Data items:

========================================

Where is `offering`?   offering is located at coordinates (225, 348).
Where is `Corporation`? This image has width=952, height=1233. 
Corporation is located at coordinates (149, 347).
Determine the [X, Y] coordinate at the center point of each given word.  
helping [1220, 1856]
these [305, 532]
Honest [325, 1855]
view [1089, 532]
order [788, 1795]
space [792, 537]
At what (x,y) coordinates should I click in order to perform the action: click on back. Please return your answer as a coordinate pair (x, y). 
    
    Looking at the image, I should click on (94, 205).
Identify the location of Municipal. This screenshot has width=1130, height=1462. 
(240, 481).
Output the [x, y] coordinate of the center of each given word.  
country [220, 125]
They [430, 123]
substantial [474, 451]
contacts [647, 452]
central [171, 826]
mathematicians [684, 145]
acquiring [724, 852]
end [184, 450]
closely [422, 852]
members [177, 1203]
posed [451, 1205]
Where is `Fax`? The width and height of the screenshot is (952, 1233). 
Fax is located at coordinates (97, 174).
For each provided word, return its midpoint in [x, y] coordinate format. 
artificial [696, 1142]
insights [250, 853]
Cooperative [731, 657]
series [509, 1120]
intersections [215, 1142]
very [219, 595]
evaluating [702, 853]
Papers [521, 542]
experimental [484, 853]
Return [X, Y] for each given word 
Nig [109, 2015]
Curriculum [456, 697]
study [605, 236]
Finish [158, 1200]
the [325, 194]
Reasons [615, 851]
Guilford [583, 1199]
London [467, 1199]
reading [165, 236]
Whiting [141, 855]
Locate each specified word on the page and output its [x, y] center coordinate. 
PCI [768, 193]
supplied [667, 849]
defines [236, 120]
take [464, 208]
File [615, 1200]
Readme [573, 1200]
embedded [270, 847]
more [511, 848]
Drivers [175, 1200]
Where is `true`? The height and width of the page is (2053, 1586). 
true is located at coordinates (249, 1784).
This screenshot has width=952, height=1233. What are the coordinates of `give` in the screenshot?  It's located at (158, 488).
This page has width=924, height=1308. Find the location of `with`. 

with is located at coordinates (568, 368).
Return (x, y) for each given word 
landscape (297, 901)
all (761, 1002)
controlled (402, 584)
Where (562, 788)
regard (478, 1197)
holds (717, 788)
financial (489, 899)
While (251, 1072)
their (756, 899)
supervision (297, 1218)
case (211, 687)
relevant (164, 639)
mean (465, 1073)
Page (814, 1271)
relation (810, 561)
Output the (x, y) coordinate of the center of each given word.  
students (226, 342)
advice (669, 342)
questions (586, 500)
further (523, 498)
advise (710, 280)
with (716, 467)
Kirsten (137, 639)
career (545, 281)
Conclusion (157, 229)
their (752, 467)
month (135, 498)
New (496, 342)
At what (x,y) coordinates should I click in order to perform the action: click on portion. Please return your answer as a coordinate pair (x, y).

========================================

WORK REQUIRED: Identify each line in the material above that contains the word "image". Copy every such line in full.

SOLUTION FOR THIS PROBLEM:
Where is `Corporation`? This image has width=952, height=1233. 
    Looking at the image, I should click on (94, 205).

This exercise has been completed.